Problem statement: Search the data for the word "will" and copy out every line that has it.

Excerpted data:

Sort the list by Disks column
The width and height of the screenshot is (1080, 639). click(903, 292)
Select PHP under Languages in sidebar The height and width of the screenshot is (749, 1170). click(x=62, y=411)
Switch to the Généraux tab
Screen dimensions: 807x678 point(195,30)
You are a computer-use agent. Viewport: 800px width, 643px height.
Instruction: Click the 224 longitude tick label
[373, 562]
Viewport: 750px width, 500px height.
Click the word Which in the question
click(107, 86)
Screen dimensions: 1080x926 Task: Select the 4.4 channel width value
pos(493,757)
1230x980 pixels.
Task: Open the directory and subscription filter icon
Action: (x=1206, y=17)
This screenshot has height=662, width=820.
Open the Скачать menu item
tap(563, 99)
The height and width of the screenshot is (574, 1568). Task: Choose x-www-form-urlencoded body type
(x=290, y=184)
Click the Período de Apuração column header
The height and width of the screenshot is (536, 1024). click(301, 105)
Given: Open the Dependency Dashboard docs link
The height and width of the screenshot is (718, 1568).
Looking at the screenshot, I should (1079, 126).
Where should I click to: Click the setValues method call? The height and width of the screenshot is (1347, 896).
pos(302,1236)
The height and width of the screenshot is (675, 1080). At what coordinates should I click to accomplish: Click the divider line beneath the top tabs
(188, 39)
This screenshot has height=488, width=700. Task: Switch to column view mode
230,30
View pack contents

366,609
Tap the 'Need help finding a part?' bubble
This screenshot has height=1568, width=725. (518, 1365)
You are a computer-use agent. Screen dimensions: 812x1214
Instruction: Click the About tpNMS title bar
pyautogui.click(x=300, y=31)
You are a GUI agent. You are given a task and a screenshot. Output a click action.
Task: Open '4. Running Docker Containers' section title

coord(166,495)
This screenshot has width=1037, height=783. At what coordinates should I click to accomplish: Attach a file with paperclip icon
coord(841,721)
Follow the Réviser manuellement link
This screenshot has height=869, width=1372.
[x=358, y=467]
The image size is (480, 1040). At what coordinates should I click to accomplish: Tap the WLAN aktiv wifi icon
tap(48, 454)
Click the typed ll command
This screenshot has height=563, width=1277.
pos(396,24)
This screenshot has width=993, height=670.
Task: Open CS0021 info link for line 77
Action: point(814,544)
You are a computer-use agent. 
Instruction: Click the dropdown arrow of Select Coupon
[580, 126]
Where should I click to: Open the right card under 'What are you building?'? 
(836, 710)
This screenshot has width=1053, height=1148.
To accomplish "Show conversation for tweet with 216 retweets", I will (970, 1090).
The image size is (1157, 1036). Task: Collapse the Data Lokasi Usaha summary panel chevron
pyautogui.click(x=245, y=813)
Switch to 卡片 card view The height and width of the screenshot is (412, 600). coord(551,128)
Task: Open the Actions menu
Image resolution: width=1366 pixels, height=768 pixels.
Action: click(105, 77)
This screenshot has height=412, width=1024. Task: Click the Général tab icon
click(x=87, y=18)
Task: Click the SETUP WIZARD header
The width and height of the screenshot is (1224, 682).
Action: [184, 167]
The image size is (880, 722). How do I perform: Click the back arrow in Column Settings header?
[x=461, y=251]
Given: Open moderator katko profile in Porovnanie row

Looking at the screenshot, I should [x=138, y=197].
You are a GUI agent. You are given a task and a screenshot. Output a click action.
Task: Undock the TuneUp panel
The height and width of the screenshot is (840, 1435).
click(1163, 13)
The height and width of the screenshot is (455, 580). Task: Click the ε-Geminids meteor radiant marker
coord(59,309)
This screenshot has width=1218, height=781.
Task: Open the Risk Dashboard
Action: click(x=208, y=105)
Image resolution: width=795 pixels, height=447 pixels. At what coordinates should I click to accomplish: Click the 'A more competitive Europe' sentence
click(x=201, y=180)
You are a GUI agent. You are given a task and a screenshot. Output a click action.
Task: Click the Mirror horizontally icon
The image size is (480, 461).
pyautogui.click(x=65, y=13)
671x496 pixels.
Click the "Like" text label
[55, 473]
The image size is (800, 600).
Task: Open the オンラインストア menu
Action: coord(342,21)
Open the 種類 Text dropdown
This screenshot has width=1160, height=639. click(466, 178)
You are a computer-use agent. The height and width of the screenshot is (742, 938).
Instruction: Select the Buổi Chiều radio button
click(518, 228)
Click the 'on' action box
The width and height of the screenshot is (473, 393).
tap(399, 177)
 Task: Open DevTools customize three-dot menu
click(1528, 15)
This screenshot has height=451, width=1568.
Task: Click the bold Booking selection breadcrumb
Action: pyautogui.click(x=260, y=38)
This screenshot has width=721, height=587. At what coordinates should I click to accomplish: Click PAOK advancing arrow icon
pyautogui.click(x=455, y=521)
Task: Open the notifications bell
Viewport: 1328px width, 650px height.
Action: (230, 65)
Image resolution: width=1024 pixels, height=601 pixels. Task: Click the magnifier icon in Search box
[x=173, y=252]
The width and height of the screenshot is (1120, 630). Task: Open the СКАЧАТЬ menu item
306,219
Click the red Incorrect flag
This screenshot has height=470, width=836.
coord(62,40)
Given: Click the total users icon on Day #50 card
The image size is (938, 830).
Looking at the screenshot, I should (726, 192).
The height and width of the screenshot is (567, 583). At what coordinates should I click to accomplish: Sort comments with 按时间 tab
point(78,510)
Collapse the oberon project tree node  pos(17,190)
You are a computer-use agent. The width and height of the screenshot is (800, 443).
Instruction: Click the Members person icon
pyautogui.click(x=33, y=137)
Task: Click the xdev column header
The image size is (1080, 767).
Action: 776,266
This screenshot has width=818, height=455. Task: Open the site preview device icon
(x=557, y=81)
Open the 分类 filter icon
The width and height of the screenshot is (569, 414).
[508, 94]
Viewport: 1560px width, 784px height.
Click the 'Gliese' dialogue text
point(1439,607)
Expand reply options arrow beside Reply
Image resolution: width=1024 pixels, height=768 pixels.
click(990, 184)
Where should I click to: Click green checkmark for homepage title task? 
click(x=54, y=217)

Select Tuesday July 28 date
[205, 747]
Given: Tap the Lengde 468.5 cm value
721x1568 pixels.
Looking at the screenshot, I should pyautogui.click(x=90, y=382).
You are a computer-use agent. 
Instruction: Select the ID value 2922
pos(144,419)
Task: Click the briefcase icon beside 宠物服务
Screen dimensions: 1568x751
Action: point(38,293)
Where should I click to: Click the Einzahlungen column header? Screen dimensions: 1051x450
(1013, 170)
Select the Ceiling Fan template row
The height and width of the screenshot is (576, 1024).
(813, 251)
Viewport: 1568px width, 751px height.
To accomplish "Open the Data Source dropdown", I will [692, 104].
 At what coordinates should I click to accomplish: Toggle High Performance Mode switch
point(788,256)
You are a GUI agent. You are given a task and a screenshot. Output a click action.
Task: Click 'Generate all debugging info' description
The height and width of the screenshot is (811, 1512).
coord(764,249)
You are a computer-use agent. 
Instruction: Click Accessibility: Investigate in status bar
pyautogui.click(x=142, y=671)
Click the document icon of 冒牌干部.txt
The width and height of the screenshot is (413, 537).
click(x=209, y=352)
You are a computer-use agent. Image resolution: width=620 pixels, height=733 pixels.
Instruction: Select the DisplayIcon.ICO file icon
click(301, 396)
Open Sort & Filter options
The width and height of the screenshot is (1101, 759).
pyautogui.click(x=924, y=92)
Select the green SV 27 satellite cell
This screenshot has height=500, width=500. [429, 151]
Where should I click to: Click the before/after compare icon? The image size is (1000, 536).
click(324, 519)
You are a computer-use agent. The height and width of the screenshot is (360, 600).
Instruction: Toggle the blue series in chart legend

Task answer:
To accomplish "Show conversation for tweet with 216 retweets", I will (970, 1090).
To accomplish "Open the Data Source dropdown", I will [692, 104].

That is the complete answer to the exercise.